Graduation is perhaps one of the most important days of the school year. As spring rolls around, this celebration is getting closer and closer. This year, Minot State University is lucky enough to be able to celebrate the accomplishments of the class of 2021, as well as the preceding class of 2020.
The Commencement Ceremony is set to take place in the Dome on Sunday, May 14 at 10 a.m. with COVID-19 social-distancing protocols set in place for the safety of the graduates and the guests attending. Each graduate is limited to only three guests, and masks will be required.
Though graduation will be a combination of two graduating classes this year, Kevin Harmon, vice president for student affairs, mentioned that the numbers of those indicating interest for attending commencement is quite a bit smaller than previous years.
“In past years, we’ve had up to 800 graduates go through commencement. So even if a number of students sign up during the incoming weeks, we still will be below average for attendees, and so we feel like we can safely provide and celebrate commencement this year, even though we’re combining both groups,” Harmon commented.
Many different factors played into the decision to participate in graduation for graduates and soon-to-be graduates. For some, the yet-to-be-opened Canadian border makes it difficult for family members to attend, and for others, they are no longer participating in school here in Minot and have simply made the decision not to come back for the ceremony.
Celebrating accomplishments with friends and family is something that students all around the world unfortunately had to skip last year, or make accommodations for, and students at Minot State were no exception.
Having to adjust to life during the pandemic, major events being canceled or postponed left a void in many communities. However, the safety and well-being of students and faculty has been one of MSU’s main priorities since the beginning of the pandemic.
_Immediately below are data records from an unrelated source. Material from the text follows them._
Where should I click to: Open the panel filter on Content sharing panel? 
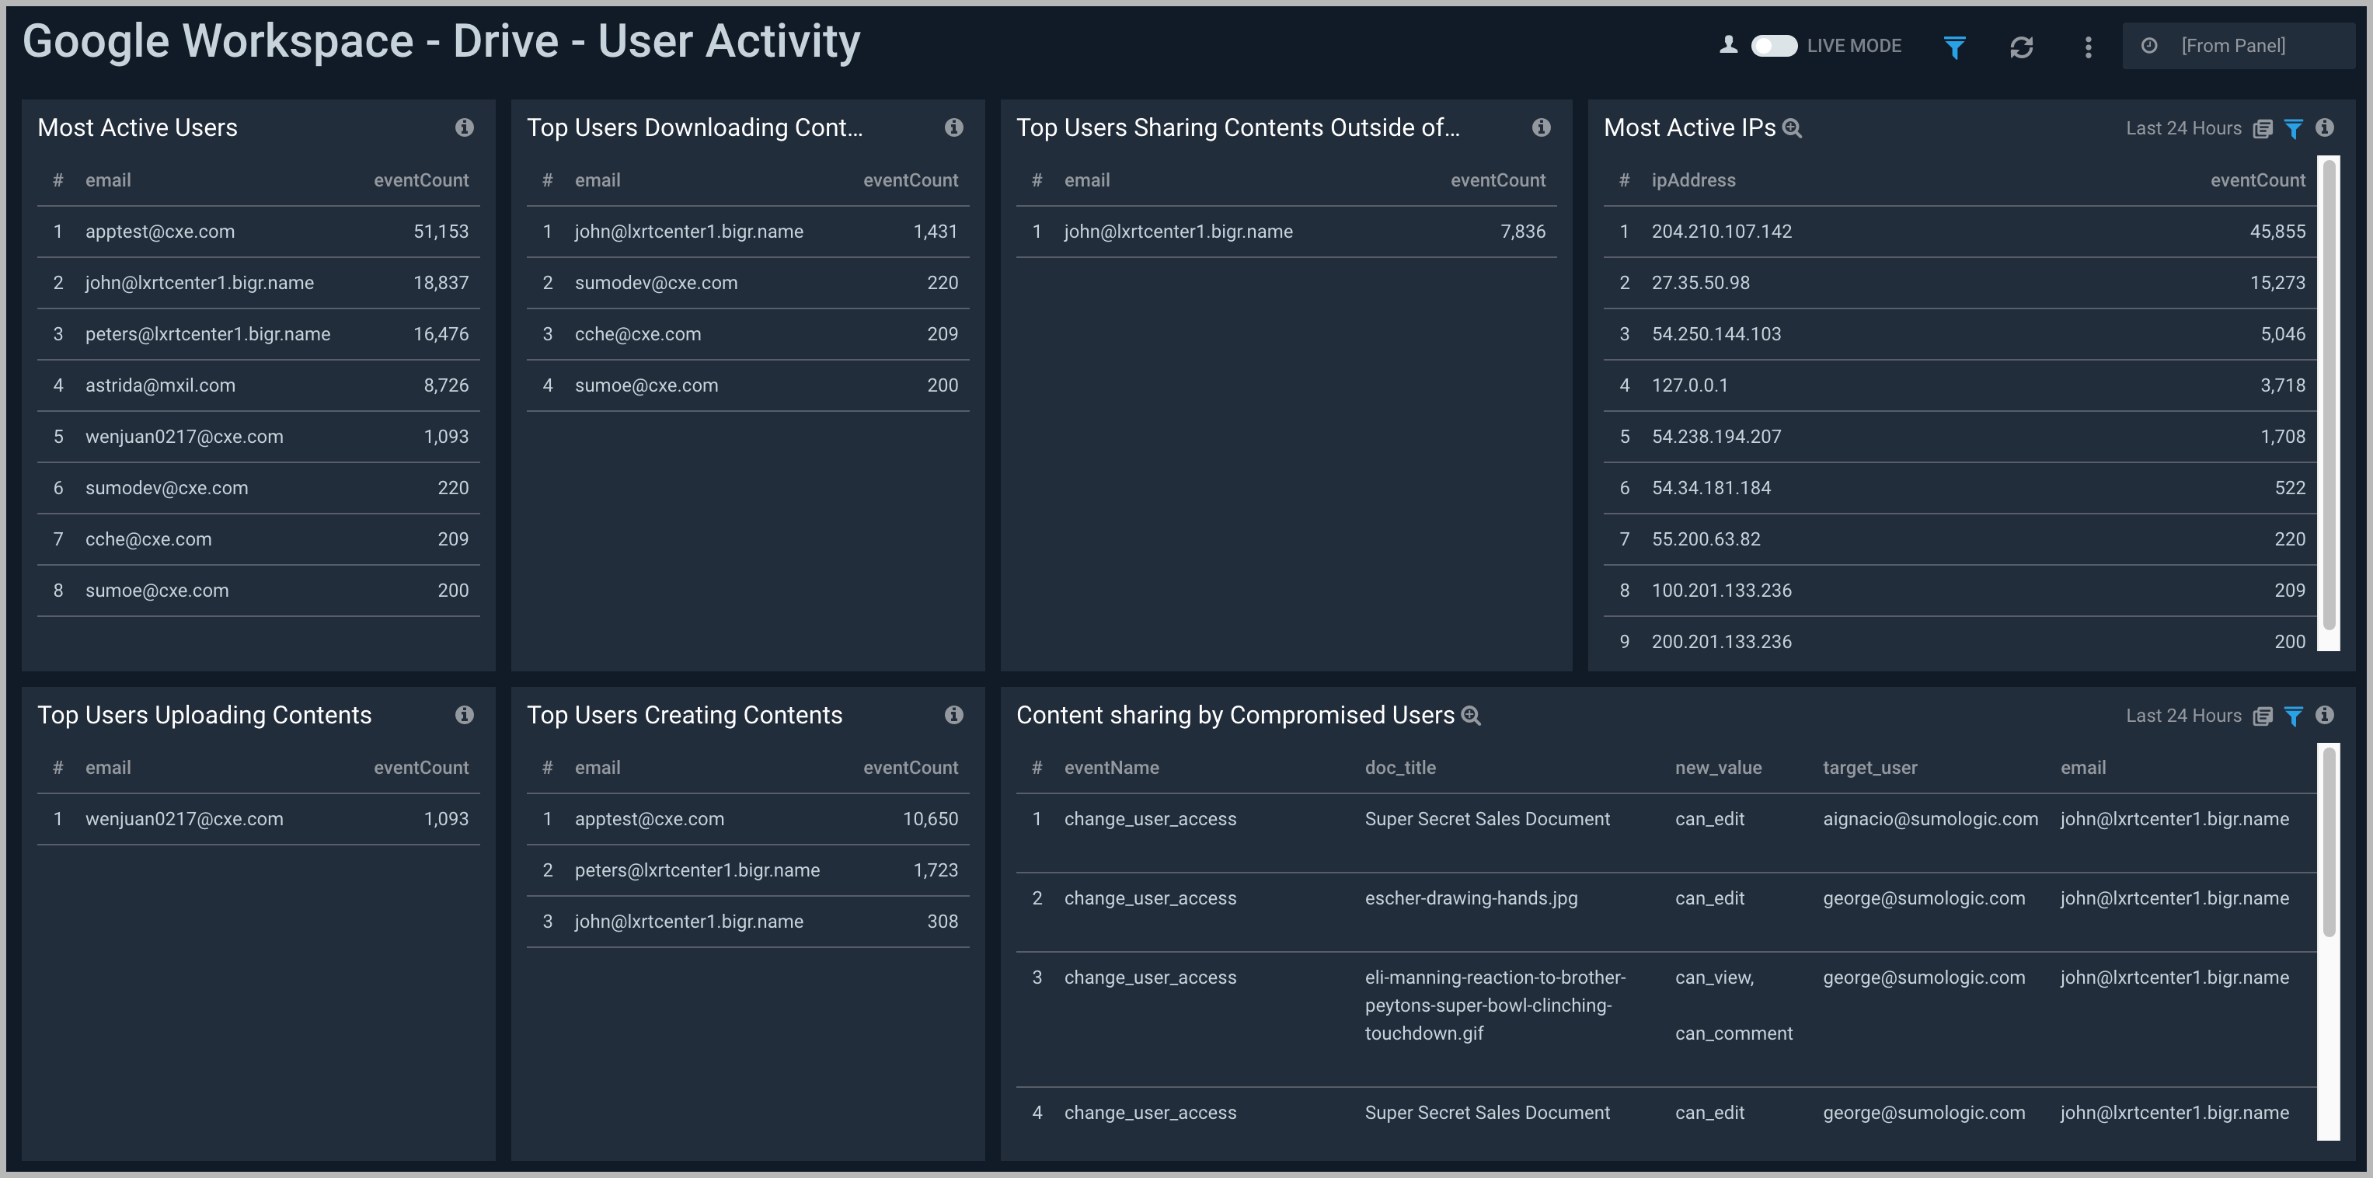[x=2294, y=716]
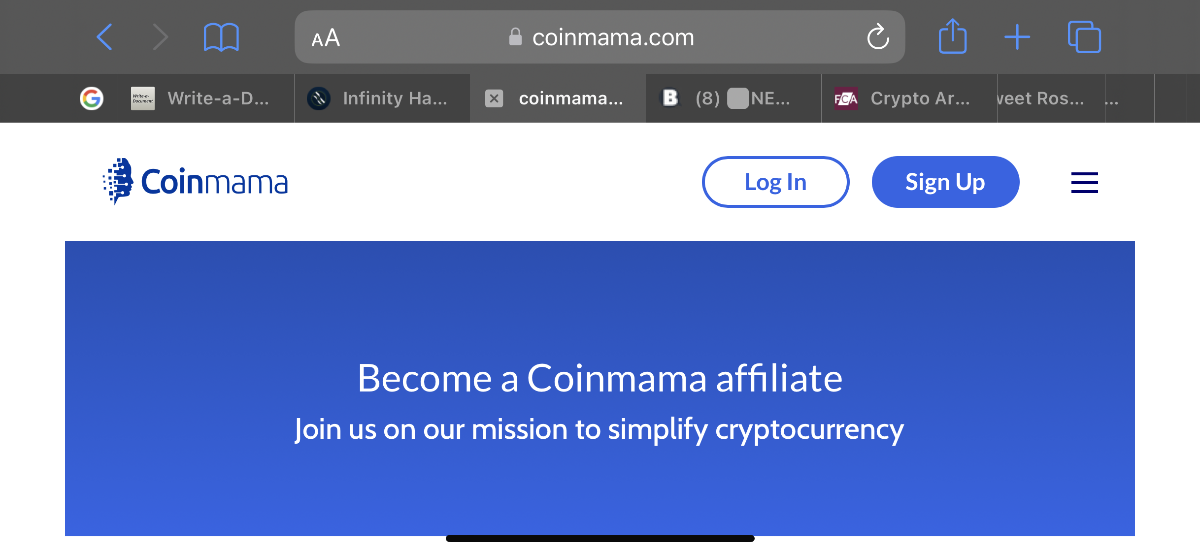
Task: Close the coinmama tab
Action: pos(494,98)
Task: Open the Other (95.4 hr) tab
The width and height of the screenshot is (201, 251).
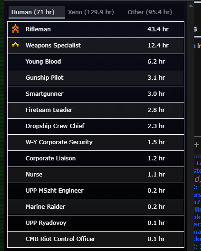Action: tap(150, 12)
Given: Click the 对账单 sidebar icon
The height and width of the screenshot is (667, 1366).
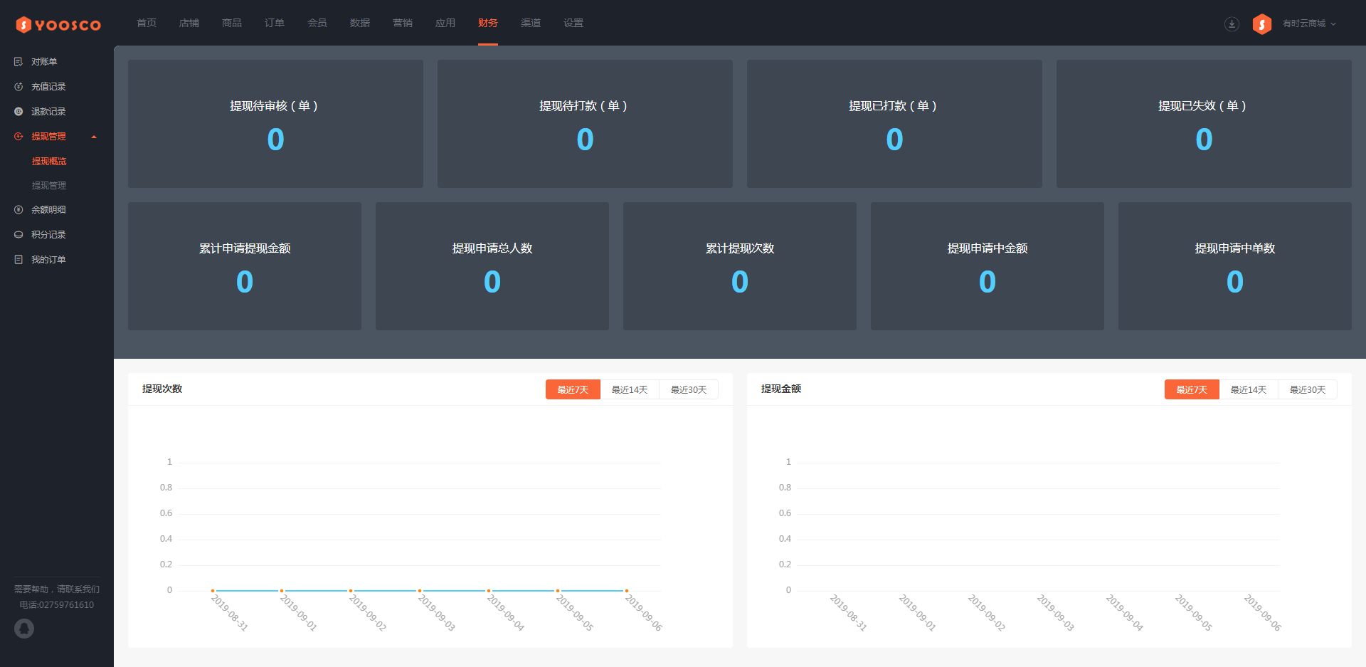Looking at the screenshot, I should coord(18,62).

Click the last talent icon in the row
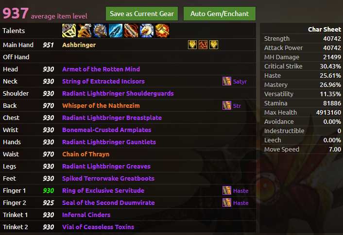tap(162, 31)
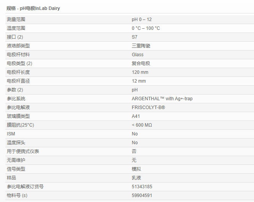This screenshot has width=254, height=202.
Task: Select the Glass shaft material value
Action: point(138,55)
In light of this, the faculty and staff made some (hopefully) one-time decisions in order to get campus life back to normal as soon as possible. One of those decisions was consequently postponing the 2020 graduation ceremony, hence the combination of both graduating classes.
Harmon anticipates that events such as this should be back to normal by spring of 2022, but at the present moment, he wants to remind students to appreciate the opportunities they have.
“We can’t take these kinds of events for granted,” he said. “It was really unfortunate that students all over didn’t get this opportunity a year ago, but we’re really pleased to be able to offer all of our students from last year and this year the opportunity to get together one last time to acknowledge their accomplishments here at Minot State.”